So now we have A and B. But thanks to message testing, we came to a new messaging that we think is better. But how much better? So AB testing is measuring does it convert better?
And if so, by how much? And the thing with AB testing is that most B2B websites do not have enough transaction volume to run even a single AB test per month. It's not about to run for one month. So to calculate the sample size you need, I mean, it depends also on the relative difference.
Or like how much is B converting 5% better or 55% better and nothing converts 55% better. So usually if you have less than 500 transactions per month and transaction is a sign up as a demo request, whatever you're optimizing for, if you have less than 500 per month, you can't run even a single statistically valid AB test per month zero. And then message testing is all you have. If your sales force, if your hop spot, of course, you have 500 is like in the first 30 minutes of the day, you know.
And so they can run a lot of AB tests and measure everything to the T and so on and so forth. But if you're a B2B sales company with under 10 million in revenue, you probably can't even run a single AB test. I mean, it depends. But yeah, but if you can, AB testing comes after message testing.

—————

→ **Task brief**: Write out the part of the AB testing transcript starting at "So now we have" and ending at "it convert better?", word for word.

→ **Data below**:

—————

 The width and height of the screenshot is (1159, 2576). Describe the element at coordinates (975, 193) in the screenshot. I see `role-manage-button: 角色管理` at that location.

—————

→ **Task solution**:
So now we have A and B. But thanks to message testing, we came to a new messaging that we think is better. But how much better? So AB testing is measuring does it convert better?